#### Information shown:
═══

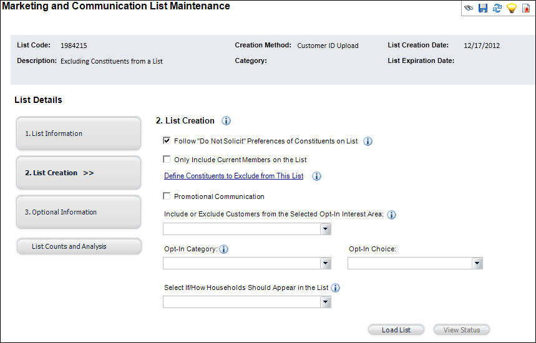Click the Load List button
This screenshot has height=343, width=536.
click(396, 330)

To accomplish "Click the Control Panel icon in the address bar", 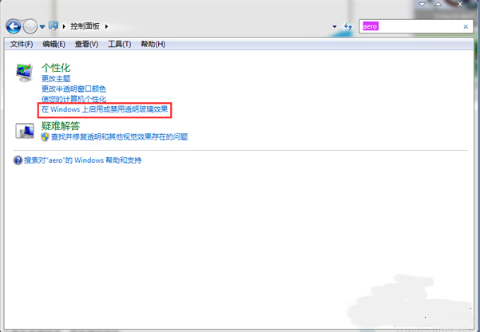I will click(54, 26).
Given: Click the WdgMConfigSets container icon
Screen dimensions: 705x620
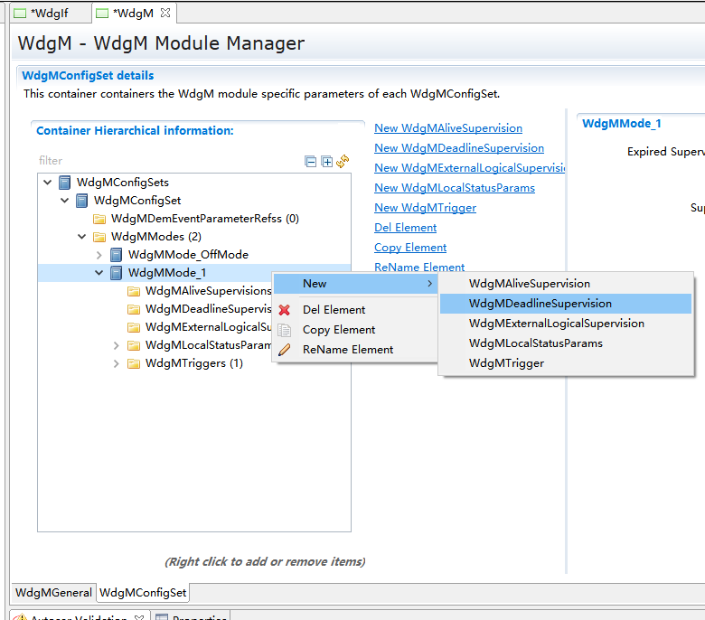Looking at the screenshot, I should (65, 183).
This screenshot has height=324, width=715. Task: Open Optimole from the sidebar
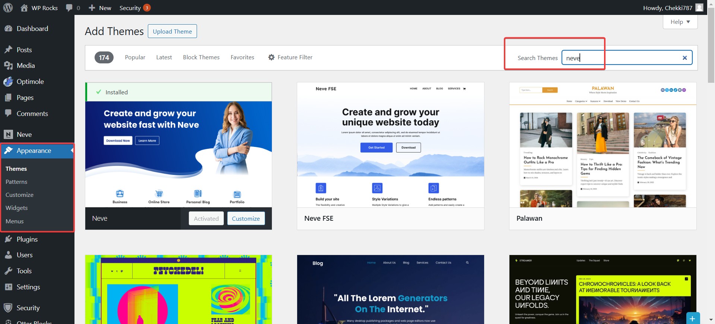click(x=30, y=82)
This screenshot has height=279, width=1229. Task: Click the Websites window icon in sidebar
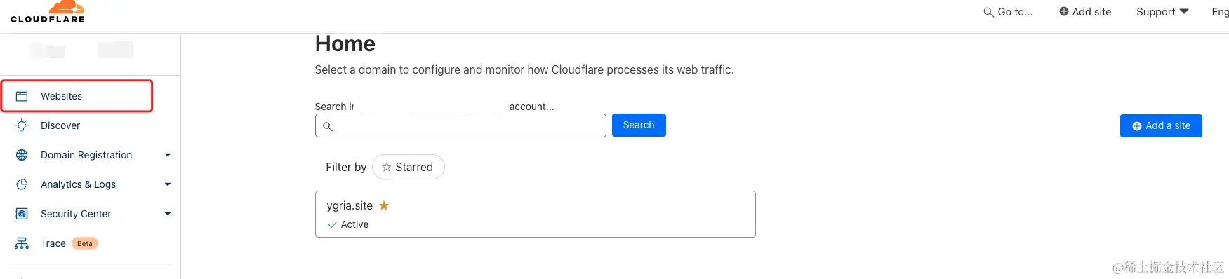22,96
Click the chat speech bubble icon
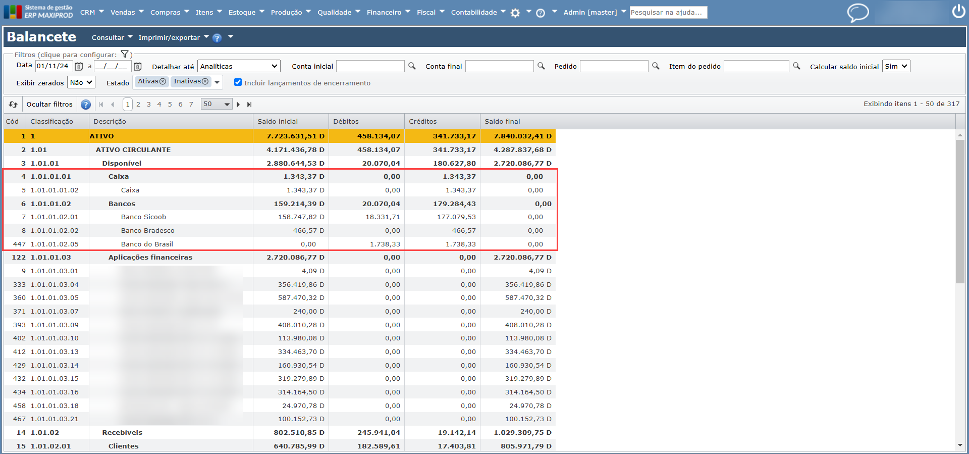The width and height of the screenshot is (969, 454). (857, 13)
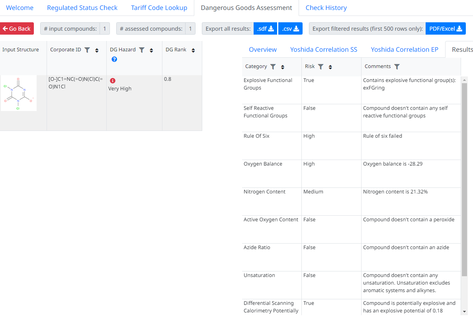Viewport: 473px width, 320px height.
Task: Sort results by Category arrows
Action: [283, 67]
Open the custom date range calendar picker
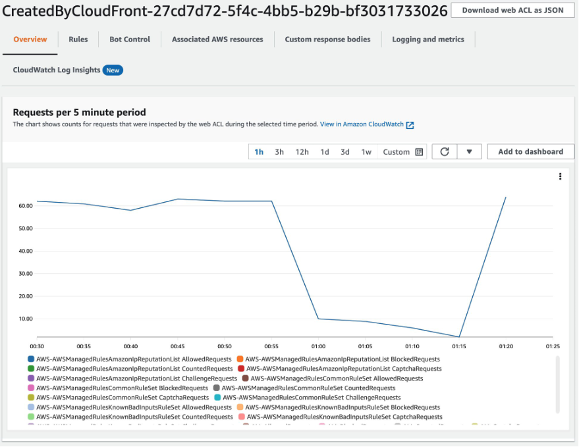 point(419,151)
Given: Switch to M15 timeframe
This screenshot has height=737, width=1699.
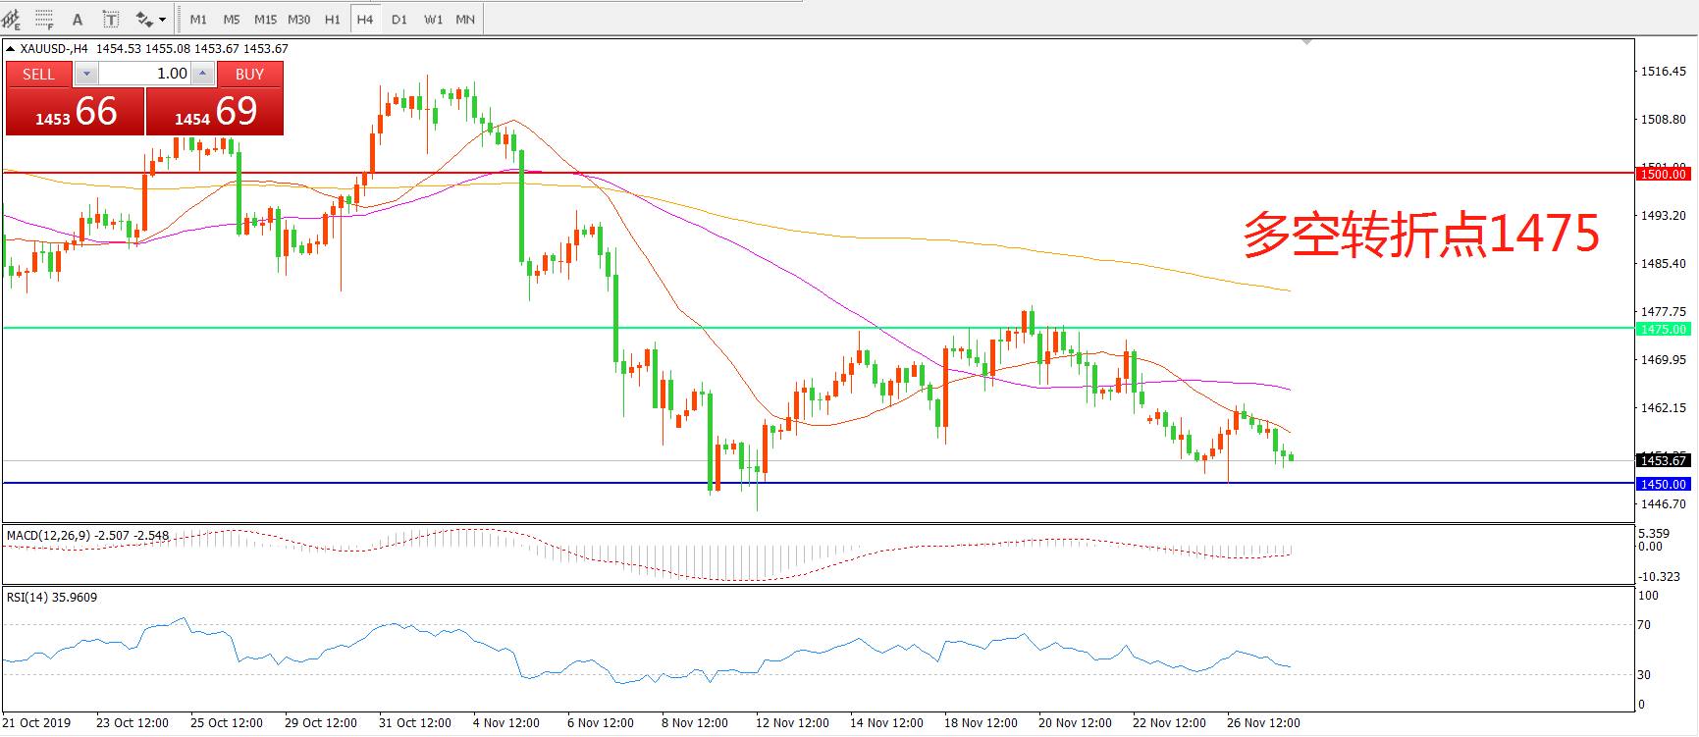Looking at the screenshot, I should (x=265, y=19).
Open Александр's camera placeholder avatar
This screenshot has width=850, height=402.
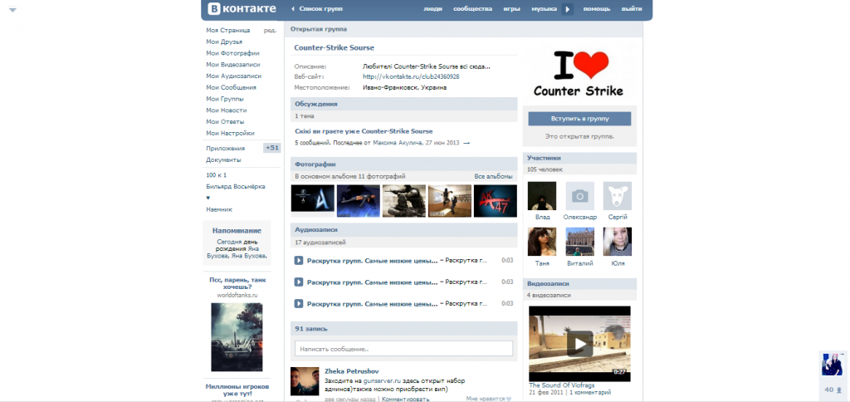click(x=580, y=196)
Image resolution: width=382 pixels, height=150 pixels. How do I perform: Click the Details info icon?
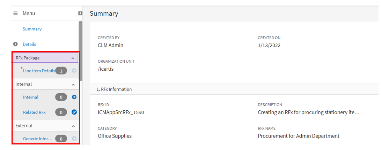[15, 44]
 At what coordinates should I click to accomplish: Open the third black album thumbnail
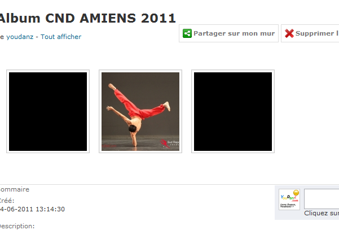coord(233,111)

═══

#### Task details:
Your copy should hold exactly the lines from the one with "Image resolution: width=382" through the final line of the records, both ends included, and no pictures.

#### Written response:
Image resolution: width=382 pixels, height=150 pixels. How do I perform: Click the Details info icon?
[15, 44]
 At what coordinates should I click to accomplish: Open the third black album thumbnail
coord(233,111)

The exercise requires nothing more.